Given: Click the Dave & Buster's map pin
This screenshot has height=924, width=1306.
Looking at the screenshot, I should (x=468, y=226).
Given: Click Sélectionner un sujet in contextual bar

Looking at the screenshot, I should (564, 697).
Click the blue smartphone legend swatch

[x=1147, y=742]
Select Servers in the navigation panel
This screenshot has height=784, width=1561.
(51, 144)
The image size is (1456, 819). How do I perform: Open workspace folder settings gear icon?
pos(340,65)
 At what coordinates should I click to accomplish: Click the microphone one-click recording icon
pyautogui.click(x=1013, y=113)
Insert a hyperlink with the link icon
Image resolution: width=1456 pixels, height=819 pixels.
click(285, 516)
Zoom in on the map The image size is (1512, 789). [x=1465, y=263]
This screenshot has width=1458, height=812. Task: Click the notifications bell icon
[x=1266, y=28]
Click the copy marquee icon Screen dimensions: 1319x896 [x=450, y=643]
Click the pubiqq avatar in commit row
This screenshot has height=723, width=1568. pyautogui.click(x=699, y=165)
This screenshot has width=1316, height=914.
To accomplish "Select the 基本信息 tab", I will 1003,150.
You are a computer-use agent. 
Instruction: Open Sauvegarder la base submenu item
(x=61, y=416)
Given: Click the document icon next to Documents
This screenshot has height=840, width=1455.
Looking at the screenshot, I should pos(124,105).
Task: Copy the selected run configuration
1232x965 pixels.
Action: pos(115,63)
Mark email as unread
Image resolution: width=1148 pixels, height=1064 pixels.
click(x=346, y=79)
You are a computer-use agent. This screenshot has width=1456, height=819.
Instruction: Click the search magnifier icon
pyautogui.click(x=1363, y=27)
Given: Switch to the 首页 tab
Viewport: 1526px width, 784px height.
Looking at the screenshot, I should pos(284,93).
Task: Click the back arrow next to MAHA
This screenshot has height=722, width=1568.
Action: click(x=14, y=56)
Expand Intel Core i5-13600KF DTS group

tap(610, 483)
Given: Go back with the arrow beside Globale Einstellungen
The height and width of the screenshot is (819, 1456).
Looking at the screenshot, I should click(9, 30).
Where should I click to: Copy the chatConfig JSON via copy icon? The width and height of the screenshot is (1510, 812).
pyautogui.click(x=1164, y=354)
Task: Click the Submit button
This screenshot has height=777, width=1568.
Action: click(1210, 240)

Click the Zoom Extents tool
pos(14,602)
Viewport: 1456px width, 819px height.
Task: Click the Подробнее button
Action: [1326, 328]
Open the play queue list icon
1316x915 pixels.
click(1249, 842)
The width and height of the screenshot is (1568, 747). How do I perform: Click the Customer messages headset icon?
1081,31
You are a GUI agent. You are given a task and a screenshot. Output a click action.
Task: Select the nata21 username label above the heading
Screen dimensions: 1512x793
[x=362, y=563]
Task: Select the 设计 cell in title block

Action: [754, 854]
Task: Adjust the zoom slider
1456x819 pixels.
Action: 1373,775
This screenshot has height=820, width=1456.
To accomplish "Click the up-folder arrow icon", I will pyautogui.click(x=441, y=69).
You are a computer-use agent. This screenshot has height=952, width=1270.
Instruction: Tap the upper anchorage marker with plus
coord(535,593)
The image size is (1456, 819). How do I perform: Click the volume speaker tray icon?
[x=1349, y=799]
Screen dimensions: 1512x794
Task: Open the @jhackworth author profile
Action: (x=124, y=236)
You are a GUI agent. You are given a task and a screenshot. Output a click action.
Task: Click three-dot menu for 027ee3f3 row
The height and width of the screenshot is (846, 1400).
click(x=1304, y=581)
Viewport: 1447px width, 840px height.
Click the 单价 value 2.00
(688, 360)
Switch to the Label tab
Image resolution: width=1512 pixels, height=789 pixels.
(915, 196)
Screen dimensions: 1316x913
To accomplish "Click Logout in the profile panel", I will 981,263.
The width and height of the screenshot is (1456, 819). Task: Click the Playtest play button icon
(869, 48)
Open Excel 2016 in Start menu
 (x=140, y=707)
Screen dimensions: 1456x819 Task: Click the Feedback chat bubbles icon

====

> _Work item_
After reading the entries above, state how many lines hold the word "arrow", with no text besides the number.

> _Result of this exercise_
3